* What is being asked *
In the passage on graduates and competitive exams, which cities are named as full-fledged competitive exam ecosystems?

* Passage for review *
-----
What is different about this generation is not just that graduates are preparing for government jobs it is that they are preparing for multiple exams simultaneously.

Aspirants frequently combine preparation for:

  • UPSC Civil Services Examination
  • RRB NTPC Examination
  • Staff Selection Commission Combined Graduate Level Examination
  • IBPS Probationary Officer Exam

This diversification reflects heightened uncertainty. The “single dream exam” model is being replaced by a portfolio approach to career risk.

GENDER TRENDS: A NOTABLE RISE

Another structural shift is the rising representation of women in competitive exam success lists. Over the past five years, women’s share in UPSC selections has climbed significantly from roughly one-fourth to over one-third in recent cycles.

This indicates expanding access and aspiration, adding to overall participation pressure.

THE COACHING ECONOMY AS PARALLEL EDUCATION

Cities like Delhi, Prayagraj, Jaipur and Hyderabad now operate as full-fledged competitive exam ecosystems.

Hostels, libraries, photocopy centres, mentorship networks and peer study groups create an infrastructure that makes long-term preparation sustainable. Engineering graduates, accustomed to competitive exam cycles since JEE days, adapt seamlessly to this culture.

The journey often looks like this:

  • Class 11–12: JEE preparation
  • College Years: Placement preparation
  • Post Graduation: UPSC/SSC/Banking preparation
  • The exam pipeline never truly ends.

IS ENGINEERING BECOMING A GENERAL DEGREE?

One of the most debated questions in policy circles is whether India is overproducing engineers relative to market demand.

When a significant proportion of engineering graduates aim for non-technical government roles, it signals a possible misalignment between higher education output and labour market absorption.
-----
* Listed entries *
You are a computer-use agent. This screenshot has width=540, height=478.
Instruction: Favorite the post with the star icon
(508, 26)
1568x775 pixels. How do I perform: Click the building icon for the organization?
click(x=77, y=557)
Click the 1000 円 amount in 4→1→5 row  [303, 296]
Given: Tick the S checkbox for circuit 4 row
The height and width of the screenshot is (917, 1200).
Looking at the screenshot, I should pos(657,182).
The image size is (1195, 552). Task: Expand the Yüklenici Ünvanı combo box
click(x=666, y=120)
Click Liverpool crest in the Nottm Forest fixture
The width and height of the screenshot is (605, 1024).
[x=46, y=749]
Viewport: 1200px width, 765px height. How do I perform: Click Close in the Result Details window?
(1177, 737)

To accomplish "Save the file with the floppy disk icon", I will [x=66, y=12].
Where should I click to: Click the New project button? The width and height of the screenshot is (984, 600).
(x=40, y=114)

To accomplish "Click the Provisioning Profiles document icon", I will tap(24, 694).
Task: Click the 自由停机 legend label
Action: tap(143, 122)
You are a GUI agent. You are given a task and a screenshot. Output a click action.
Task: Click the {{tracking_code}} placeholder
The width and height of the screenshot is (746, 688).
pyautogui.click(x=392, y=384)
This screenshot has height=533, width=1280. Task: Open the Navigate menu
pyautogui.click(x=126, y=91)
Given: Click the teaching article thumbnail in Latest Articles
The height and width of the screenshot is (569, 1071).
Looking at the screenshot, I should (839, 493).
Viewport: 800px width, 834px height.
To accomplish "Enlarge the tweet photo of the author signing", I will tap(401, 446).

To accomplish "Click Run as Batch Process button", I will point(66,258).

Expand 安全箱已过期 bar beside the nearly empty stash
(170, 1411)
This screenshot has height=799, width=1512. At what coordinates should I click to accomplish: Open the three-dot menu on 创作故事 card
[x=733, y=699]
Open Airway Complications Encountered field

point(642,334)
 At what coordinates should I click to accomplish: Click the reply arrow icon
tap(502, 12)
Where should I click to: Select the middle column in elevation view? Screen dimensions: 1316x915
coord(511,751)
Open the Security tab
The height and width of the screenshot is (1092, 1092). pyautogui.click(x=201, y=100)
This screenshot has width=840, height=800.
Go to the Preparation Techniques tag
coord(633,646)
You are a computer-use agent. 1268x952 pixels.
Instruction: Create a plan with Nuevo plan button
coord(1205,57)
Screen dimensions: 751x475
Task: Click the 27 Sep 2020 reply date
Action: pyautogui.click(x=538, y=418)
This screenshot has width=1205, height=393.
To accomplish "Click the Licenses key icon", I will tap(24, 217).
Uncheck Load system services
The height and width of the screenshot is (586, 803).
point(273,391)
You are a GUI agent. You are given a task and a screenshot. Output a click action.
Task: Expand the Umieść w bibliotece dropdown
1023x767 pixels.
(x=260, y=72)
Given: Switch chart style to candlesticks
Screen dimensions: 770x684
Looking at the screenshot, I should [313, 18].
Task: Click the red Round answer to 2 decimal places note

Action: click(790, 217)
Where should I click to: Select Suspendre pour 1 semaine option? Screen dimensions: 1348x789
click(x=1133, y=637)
-----
* Response for this exercise *
Delhi, Prayagraj, Jaipur and Hyderabad.